BOND YIELDS GAP HIGHER AND NEAR UPSIDE BREAKOUT -- THAT'S HELPING PUSH FINANCIAL SPDR TO NEW RECORD -- BANKS AND INSURERS ARE LEADING XLF HIGHER -- INDUSTRIAL SPDR ALSO NEARS NEW RECORD WITH HELP FROM TRANSPORTS -- MATERIAL SPDR NEARS NEW RECORD -- A RISING DOLLAR IS HURTING GOLD -- COPPER SHARES ARE DOING BETTER THAN GOLD MINERS IN RISING RATE ENVIRONMENT
By John Murphy
UPSIDE BREAKONT IN BOND YIELDS MAY BE IMMINENT... Bonds yields are jumping again today. That may be based on increased chances for a tax reform package. Chart 1 shows the 10-Year Treasury Yield ($TNX) gapping 6 basis points higher in Friday trading. That puts the TNX within striking distance of overhead resistance near 2.40%. An upside breakout is not only likely, but appears imminent. That's pushing Treasury bond prices sharply lower today, and is weakening stocks tied to bonds like utilities and REITS. Defensive consumer staples are also losing ground. [The stock/bond (SPY/TLT) ratio that I showed on Wednesday is also in record territory]. Money is moving into economically-sensitive stocks that do better in a stronger economy. That includes consumer cyclicals, materials, industrials (including transports) and small caps -- all of which are leading today's stock rally. Not surprisingly, financials are the day's standout performers.
(click to view a live version of this chart) Chart 1
FINANCIAL SPDR HITS NEW RECORD ... Financials are usually the biggest beneficiaries of rising bond yields. And that's certainly the case today. Chart 2 shows the Financial Sector SPDR (XLF) gapping into record territory. The XLF is the day's strongest sector. Banks are leading it higher. Chart 3 shows the S&P Bank SPDR (KBE) gapping up to the highest level in nearly eight months. Insurance stocks are also having a strong week. Chart 4 shows U.S. Insurance iShares (IAK) achieving a bullish breakout into record territory.

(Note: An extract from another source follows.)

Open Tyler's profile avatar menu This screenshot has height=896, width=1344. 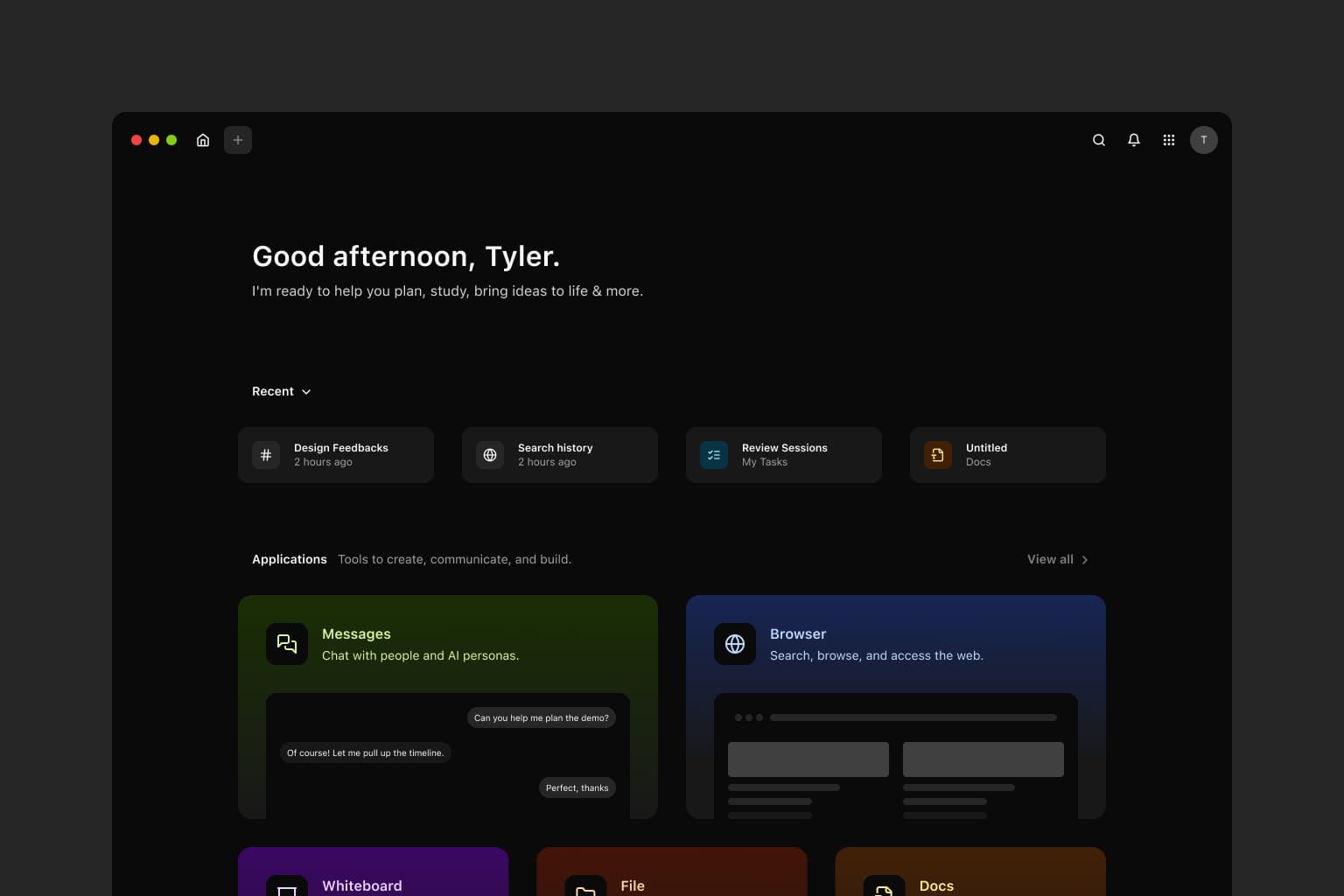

Financial shares usually do better in a stronger economy. So do other economically-sensitive stocks.
(click to view a live version of this chart) Chart 2
(click to view a live version of this chart) Chart 3
(click to view a live version of this chart) Chart 4
TRANSPORTS HELP LEAD INDUSTRIAL SECTOR HIGHER... The daily bars in Chart 5 shows the Industrial SPDR (XLI)on the verge of hitting a new record. That economically-sensitive sector has also helped lead the market rally since the start of September. That's shown by the rising gray line which is a ratio of the XLI divided by the S&P 500. As I've explained in several previous messages, the XLI includes transportation stocks which have also been helping lead that sector higher. The lower box in Chart 4 shows the Dow Transports also nearing a new record (and helping lead today's rally). Two of today's top percentage gainers in the XLI are CSX and J.B. Hunt (JBHT) which are transportation stocks. Rails and truckers have been among the strongest groups in the TRAN and the XLI. Both groups usually do better in a strengthening economy.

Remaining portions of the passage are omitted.